Complementando as reflexões sobre justiça retributiva, recorremos aqui a Joaquim B. Barbosa Gomes (2001), em especial a sua obra “Ação afirmativa e princípio constitucional da igualdade” em que questiona o princípio da igualdade previsto no artigo 5º da Constituição Federal. A ideia de que “todos são iguais perante a lei” (BRASIL, 1989), tratada pelo autor como “dogma liberal da igualdade formal”, dificulta e por vezes inviabiliza “a proteção e a defesa dos interesses das pessoas socialmente fragilizadas e desfavorecidas” (GOMES, 2001, p. 4). O autor subsidia a reflexão sobre as políticas afirmativas para contrapor esse postulado de igualdade, entendendo que tratar desiguais de forma igual só contribui para manter e ampliar as desigualdades já existentes. A igualdade formal é, assim, um instrumento de reprodução de desigualdades sociais em que pessoas sofrem e são oprimidas por sua identidade racial, de gênero ou sua condição econômica, habitacional, etc. Somos todos diferentes, não iguais, possuímos necessidades, características e condições de vida muito diversas e elas, geralmente, não são levadas em consideração no decorrer de um procedimento jurídico. Pensando que grande da população carcerária e socioeducativa goza de baixa condição econômica e é, em sua maioria, negra, geralmente habitante de territórios periféricos e com baixa escolaridade, podemos nos questionar sobre as consequências da justiça retributiva.

Nesse sentido, a justiça retributiva tem sido questionada em relação à eficácia na inibição do crime e, tendo em vista o vertiginoso crescimento dos dados de encarceramento no Brasil e as degradantes condições de permanência nas prisões que as pessoas encarceradas experimentam, parece não contribuir para uma real reabilitação. Ao contrário, podemos ponderar que esta prática que afasta vítima e “criminoso” contribui para ampliação das desigualdades, reforço de estereótipos e agravamento da sensação de medo. Uma experiência retributiva que produz medo e não promove justiça. Haja visto o número de carros blindados, os aparatos de alta segurança em casas, os condomínios fechados, o pavor que nutrimos em relação às crianças, em especial às negras, quer seja no ponto de ônibus da estação Central do Brasil, quer dentro dos ônibus que vêm da praia em direção à zona norte da cidade do Rio em dias de sol ou nas paradas dos semáforos. O viés retributivo tem contribuído para nutrir um medo em relação a nossa infância e a nossa juventude negra.
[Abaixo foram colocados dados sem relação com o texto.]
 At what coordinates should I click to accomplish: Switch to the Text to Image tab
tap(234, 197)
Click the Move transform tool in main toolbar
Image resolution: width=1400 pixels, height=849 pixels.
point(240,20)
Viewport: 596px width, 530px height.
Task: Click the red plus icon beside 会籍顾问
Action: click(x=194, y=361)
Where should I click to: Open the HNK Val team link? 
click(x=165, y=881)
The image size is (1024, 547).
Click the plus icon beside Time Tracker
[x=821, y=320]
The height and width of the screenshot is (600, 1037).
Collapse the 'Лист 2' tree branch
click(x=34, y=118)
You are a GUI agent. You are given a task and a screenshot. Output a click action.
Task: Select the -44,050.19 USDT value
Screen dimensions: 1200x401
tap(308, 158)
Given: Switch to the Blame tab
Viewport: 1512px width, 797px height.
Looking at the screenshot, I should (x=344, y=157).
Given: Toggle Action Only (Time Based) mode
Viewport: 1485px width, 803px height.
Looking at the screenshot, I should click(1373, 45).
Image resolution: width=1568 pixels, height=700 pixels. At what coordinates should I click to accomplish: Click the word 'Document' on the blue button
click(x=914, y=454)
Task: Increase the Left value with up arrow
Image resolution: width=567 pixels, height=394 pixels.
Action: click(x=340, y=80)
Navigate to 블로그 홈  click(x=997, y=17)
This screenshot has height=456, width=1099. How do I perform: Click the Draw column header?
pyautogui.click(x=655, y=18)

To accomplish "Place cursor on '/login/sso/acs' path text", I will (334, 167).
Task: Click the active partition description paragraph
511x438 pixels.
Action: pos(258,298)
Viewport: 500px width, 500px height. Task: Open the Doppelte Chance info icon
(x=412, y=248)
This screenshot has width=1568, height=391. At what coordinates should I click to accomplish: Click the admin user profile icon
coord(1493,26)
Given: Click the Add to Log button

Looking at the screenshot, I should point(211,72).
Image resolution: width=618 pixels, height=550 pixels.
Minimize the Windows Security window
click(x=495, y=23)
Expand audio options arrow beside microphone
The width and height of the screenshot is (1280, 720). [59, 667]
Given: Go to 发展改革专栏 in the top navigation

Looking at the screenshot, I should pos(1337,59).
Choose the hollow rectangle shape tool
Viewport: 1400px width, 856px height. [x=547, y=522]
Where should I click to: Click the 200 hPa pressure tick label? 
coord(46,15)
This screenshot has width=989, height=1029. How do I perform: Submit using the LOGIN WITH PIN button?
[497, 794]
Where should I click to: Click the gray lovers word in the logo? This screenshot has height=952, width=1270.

No campo da socioeducação, a dinâmica da justiça é exercida com base em alguns pilares da justiça retributiva; no entanto, o objetivo fim do processo socioeducativo deve ser pedagógico. O objetivo de uma pena é punir e disciplinar; o objetivo de uma medida socioeducativa seria, nesse sentido, educar. E, nesse sentido, Abdalla (2013) nos relembra que a

educação interdimensional no trabalho com os adolescentes em conflito com a lei, proposta pelo autor Antônio Carlos Gomes da Costa e buscada pelo DEGASE, parte do pressuposto de que a educação é a comunicação intergeracional do humano, envolvendo conhecimentos, sentimentos, crenças, valores, atitudes e habilidades na constante troca entre educador-socioeducador e educando-adolescente infrator. (ABDALLA, 2013, p. 104)

A autora segue discutindo a socioeducação e pontua que existe uma “contradição entre o que a instituição realmente faz com os adolescentes em conflito com a lei e aquilo que oficialmente deveria fazer” e considera esta contradição como sendo “a face mais perversa de atuação do Estado contra esses sujeitos excluídos de sua própria existência” (ibdem, p. 107- 108).